Larbi Bouguerra, Paris, juin 2007
Les batailles de l’eau
Yves Lacoste, géographe bien connu, affirme que l’eau va devenir, dans un quart de siècle, le problème majeur de la planète.
Réf. : L. Marchand, Interview d’Yves Lacoste (fragments), La Vie, n° 3031, octobre 2003.
Type de document :
Yves Lacoste, éminent géographe, directeur de la revue Hérodote, était l’un des principaux invités du 14ème festival International de Géographie qui s’est tenu à Saint – Dié dans les Vosges. Il y a affirmé que l’eau allait devenir un des problèmes majeurs de la planète dans les 25 prochaines années. Pour cet illustre professeur d’Université, l’eau est déjà devenue un enjeu géopolitique entre les Etats, les régions et les villes. Objet de convoitise car source de développement, l’eau est également source de tensions dans de nombreuses régions du globe. La rivalité pour la maîtrise de l’eau, ressource indispensable, est récente. Il y a trente ans encore, transporter l’eau dans des canalisations sur des milliers de kilomètres était impensable. C’est désormais possible aujourd’hui. On peut ainsi la capter, la détourner, l’acheminer là où elle est nécessaire si l’on possède les techniques et l’argent pour le faire. En outre, l’augmentation de la population mondiale, la concentration urbaine galopante et le réchauffement de la planète vont sans aucun doute exacerber les tensions autour de ce bien précieux et hélas renforcer les inégalités économiques.
Commentaire
L’ensemble de ce qu’affirme l’éminent spécialiste est confirmé par les plus récents travaux de l’ONU, de l’UNESCO… Il existe, en effet, de par le monde plus de 200 bassins versants qui traversent les frontières politiques faites de la main de l’homme et dont la nature se moque éperdument : Rhin, Rhône, Meuse, Indus, Nil, Mékong, Rio Grande, Colorado, Euphrate, Tigre, Jourdain, Medjerda,… ces fleuves et bien d’autres se trouvent sur tous les continents et peuvent donner lieu – ou ont donné lieu à des conflits poignants. Les difficultés n’ont fait que grandir quand la compétition économique s’est emparée de cette ressource vitale. Les pays pauvres sont lieu de tensions – souvent non pas parce qu’ils manquent d’eau, comme le prouve l’exemple de l’Ethiopie, là où naît le majestueux Nil Bleu - mais par manque de moyens. L’eau ne doit pas être du ressort exclusif de ceux qui connaissent le prix de toute chose mais ignore la valeur des choses, pour reprendre la pensée de Byron. Le facteur démographique est souvent exagéré car il est clair qu’un petit Anglais ou un petit Américain ou un petit Israélien consomment bien plus d’eau qu’un petit Bangladeshi ou un petit Malien ou un Petit Palestinien enfermé dans le territoire prison de Gaza par exemple. Pour ne rien dire de la qualité de l’eau dans les deux cas ! Et là gît, à notre avis, le danger de conflits car un monde aussi inégal est un monde dangereux. Il est vrai que les grandes mégapoles consomment de l’eau en grande quantité pour éliminer excrétas et pollutions inhérentes aux grandes concentrations humaines mais, là encore, il y a l’ignoble fossé des inégalités : comparez New York, Tokyo, Le Caire et Lagos. La différence est criante : au Sud, manquent les moyens et les gens souffrent alors les accès de violence ne sont pas loin. D’abord circonscrits… mais la sécheresse - et des politiciens que les problème trop communs de l’eau n’inspirent pas - pousse déjà les jeunes Marocains sur les rivages européens.
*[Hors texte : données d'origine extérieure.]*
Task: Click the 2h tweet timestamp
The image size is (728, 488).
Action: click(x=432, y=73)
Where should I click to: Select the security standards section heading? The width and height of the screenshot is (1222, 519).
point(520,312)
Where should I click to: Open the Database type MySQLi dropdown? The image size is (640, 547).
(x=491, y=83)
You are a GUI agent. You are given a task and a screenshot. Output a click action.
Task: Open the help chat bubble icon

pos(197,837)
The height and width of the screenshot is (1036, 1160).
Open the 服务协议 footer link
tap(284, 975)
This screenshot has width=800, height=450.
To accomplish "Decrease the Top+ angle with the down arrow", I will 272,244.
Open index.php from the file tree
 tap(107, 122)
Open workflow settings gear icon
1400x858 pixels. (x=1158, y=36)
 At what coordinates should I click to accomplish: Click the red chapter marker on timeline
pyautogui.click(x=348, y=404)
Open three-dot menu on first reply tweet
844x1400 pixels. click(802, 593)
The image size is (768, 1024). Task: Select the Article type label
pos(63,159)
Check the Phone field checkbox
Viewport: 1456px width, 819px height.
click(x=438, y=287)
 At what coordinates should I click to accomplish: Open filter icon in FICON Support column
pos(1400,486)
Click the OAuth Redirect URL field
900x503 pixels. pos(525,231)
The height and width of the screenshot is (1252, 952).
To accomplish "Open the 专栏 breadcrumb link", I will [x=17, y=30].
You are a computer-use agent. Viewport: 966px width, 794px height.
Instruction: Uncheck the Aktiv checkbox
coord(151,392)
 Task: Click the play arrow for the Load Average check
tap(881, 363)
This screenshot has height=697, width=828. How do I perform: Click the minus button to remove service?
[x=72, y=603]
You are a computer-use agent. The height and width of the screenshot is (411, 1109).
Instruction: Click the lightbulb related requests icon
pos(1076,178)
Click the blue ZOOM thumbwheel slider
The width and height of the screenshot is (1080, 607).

Solidarité et bonne gouvernance sont les maîtres–mots, à notre humble avis, pour écarter le spectre des affrontements futurs allumés par la soif et la faim. Car pour produire un kg de blé, il faut plus de mille litres d’eau ! Et cette eau commence à être rare…quand elle ne va pas aux golfs des grands hôtels comme cela se voit en Thaïlande et au Maghreb… ou qu’elle n’est pas atrocement polluée –pour sacrifier au Veau d’Or de la sacro – sainte Croissance - comme le montre à l’envi le cas de la Chine.